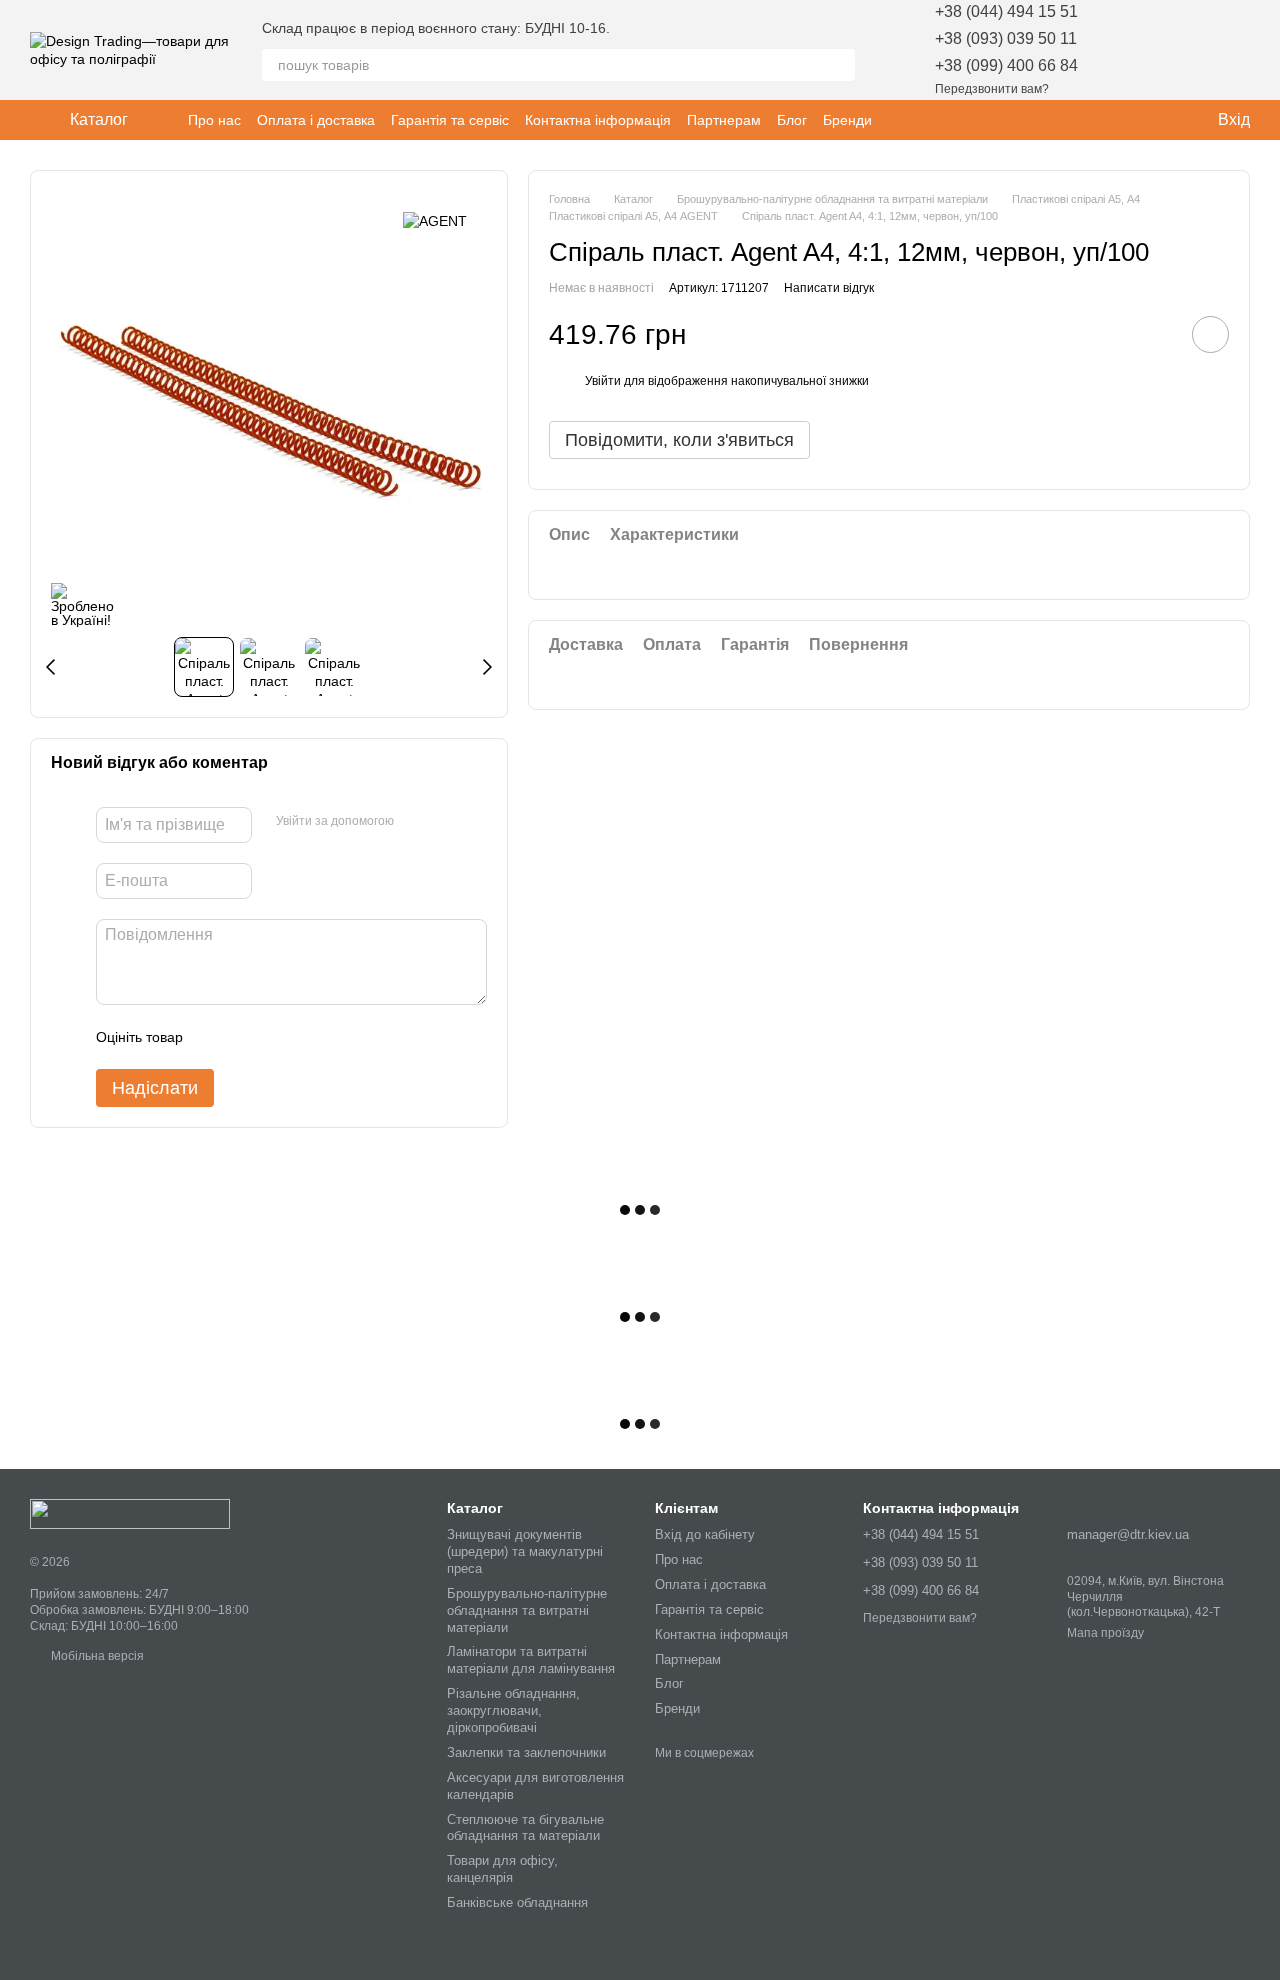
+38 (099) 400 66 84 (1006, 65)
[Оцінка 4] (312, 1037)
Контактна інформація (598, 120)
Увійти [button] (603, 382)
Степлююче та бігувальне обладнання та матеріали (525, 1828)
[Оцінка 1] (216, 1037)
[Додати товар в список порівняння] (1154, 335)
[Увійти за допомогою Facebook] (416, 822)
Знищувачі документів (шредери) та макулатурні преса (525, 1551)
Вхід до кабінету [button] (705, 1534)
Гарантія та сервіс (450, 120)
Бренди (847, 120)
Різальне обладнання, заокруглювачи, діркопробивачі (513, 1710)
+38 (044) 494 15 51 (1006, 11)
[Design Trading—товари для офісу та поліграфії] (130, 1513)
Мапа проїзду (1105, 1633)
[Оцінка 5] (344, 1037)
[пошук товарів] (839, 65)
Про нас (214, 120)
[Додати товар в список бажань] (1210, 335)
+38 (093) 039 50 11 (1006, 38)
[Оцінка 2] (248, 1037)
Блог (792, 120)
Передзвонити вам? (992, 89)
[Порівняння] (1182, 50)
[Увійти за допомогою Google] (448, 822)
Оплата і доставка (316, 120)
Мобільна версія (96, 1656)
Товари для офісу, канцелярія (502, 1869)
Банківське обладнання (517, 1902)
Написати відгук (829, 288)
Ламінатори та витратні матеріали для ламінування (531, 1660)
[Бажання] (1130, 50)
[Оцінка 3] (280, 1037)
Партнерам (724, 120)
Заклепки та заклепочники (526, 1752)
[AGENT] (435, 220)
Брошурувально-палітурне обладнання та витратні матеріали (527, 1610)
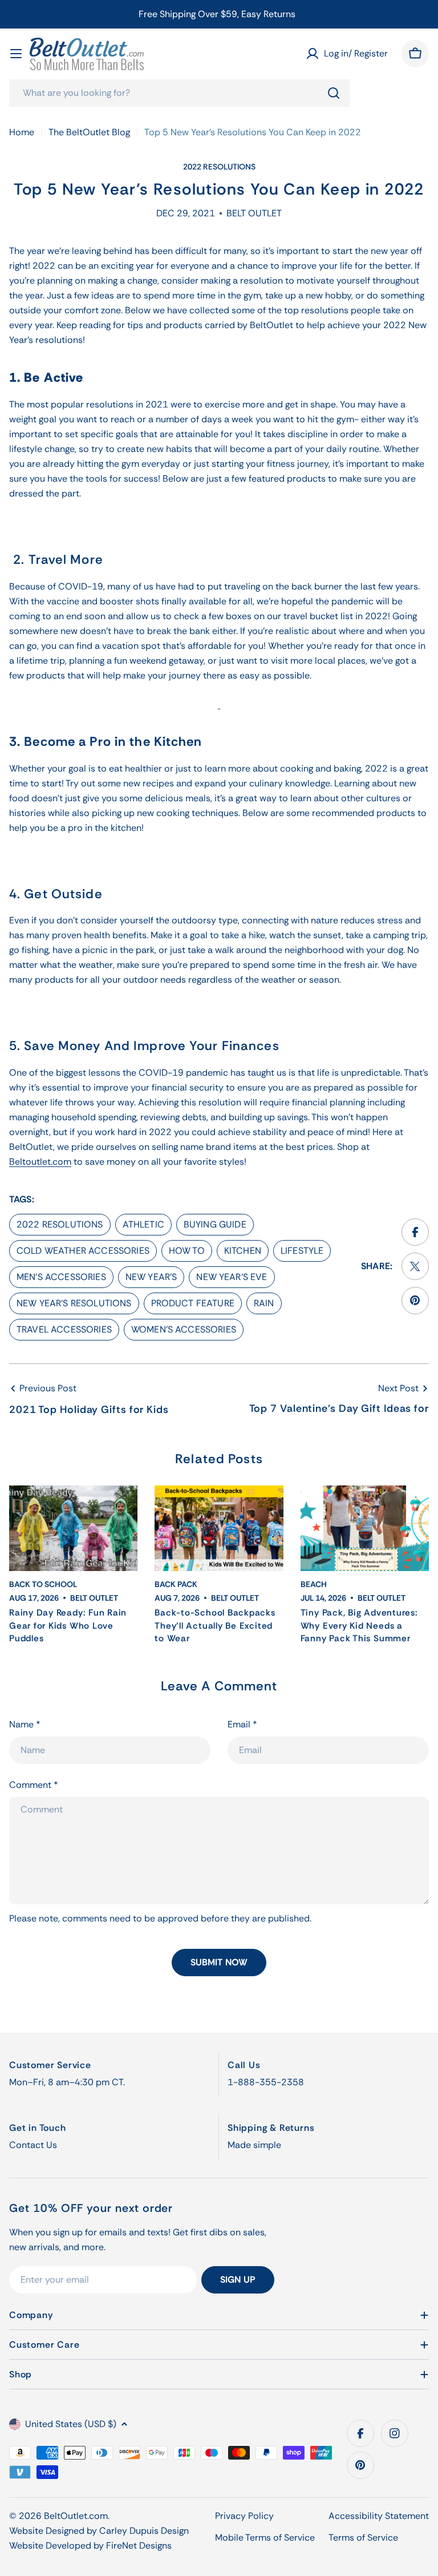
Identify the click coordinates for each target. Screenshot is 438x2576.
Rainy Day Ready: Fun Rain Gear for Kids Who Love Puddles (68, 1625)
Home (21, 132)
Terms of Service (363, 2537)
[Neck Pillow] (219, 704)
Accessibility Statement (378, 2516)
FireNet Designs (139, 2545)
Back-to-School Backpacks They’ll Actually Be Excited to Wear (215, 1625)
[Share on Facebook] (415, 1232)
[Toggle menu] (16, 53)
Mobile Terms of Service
◇ ◇ ◇ ◇ ◇
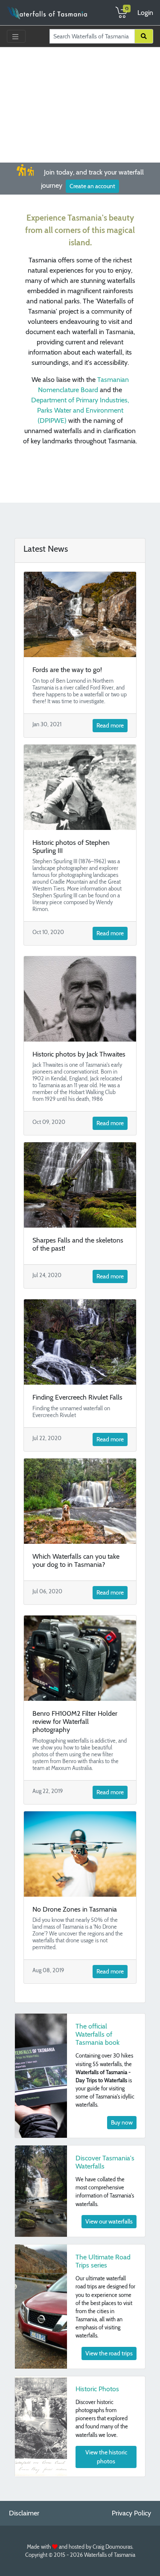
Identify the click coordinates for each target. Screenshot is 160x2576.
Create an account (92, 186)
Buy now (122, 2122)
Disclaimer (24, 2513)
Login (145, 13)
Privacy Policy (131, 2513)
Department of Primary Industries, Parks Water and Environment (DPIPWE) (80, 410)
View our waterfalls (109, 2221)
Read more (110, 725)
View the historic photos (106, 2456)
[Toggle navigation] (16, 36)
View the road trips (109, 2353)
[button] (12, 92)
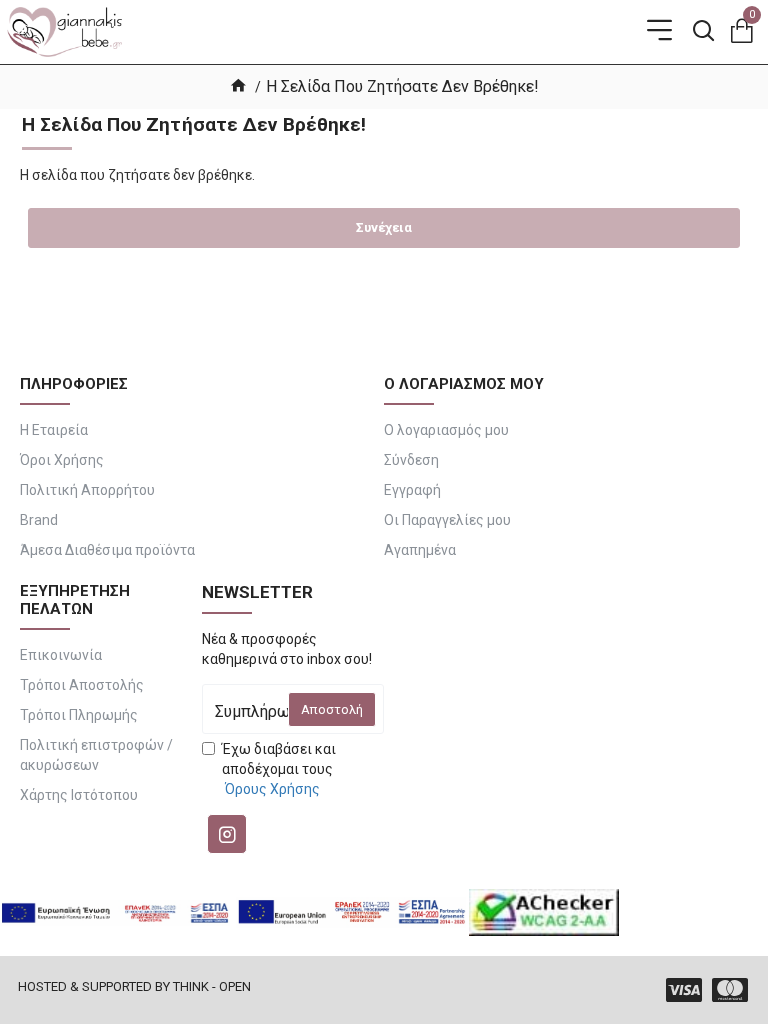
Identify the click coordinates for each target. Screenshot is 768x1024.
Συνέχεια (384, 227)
◇ ◇ ◇ ◇ ◇
THE TASK: All lines of the records above with the word "Identify" in them are to be copied.

OUTPUT OF THE TASK:
Identify the click coordinates for each target. Screenshot is 438x2576.
Identify the click coordinates for each target. Screenshot is 160x2576.
Identify the click coordinates for each target. Screenshot is 768x1024.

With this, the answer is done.